◆ Exercise instructions: Please continue the passage about the Indian government's treatment of Sikhs in Punjab, picking up right after its final sentence.

◆ Passage provided:
################

Despite public proclamations as to the democratic nature of the Indian
state and its commitments to protect human rights, the Indian
government's treatment not only of the Sikh population of Punjab but of
human rights workers attempting to investigate abuses undermines its
credibility. A human tragedy on the probable scale of many of the great
tragedies of history has occurred in Punjab, and we do a severe
disservice to those who have suffered and to those who yet may suffer
when we ignore evidence to the effect that all is not well in India.
The Sikhs, though they have served India with
nobility in the past, are today a scorned community there. A spate of
politically orchestrated propaganda against Sikhs has resulted in the
stereotype of all Sikhs as traitors and terrorists, though only a tiny
fraction of them actually participated in the recent separatist
insurgency. Hatred of Sikhs has become acceptable in the realm of public
discourse across nearly all circles of life in India. Both of us have
experienced the censure of our colleagues for our involvement in
documenting human rights abuses perpetrated against Sikhs; we recall
that "nigger lover" was a common accusation hurled at early civil rights
workers in the United States and find the social isolation of those
expressing solidarity with Sikh victims in India hauntingly reminiscent.

################

◆ Data shown:
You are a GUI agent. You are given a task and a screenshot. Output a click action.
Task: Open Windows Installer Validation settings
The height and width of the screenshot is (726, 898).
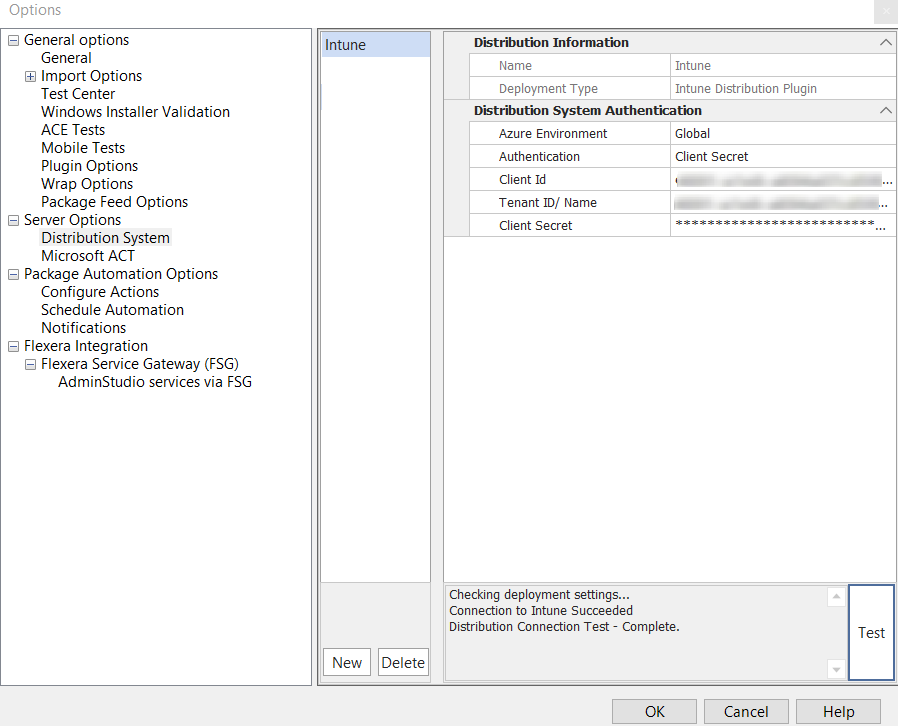click(x=135, y=111)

################

◆ Written response:
More frighteningly, we note that the virulent anti-semitism that led to
the Nazi holocaust was in the 1930's itself a widely accepted discourse
from which few academics, clerics or activists dissented. We deeply fear
an eliminationist undercurrent of feeling in India, directed at all the
non-Hindu minorities, which provides the ground against which illegal
executions not only take place but are purposefully ignored by the bulk
of the population which in fact acquiesces in the idea that the Sikhs
need to be taught a lesson.
Noting the disdain for world opinion expressed in the
Indian government's recent nuclear tests, and noting a continuing
pattern of abuse in Kashmir and the north-eastern states, we call on
concerned people everywhere to attend to developments in India that are
not consonant with human welfare and human life. We ask that India be
urged to live up to its founding ideals by allowing and indeed
supporting a full-scale accounting of atrocities in Punjab as a first
step toward accountability, healing, and the restoration of democracy.
We believe that respect for human rights and accountability for abuses
thereof will be the only long-term guarantee of stability and peace in
this important and volatile - and now nuclear - region of the world.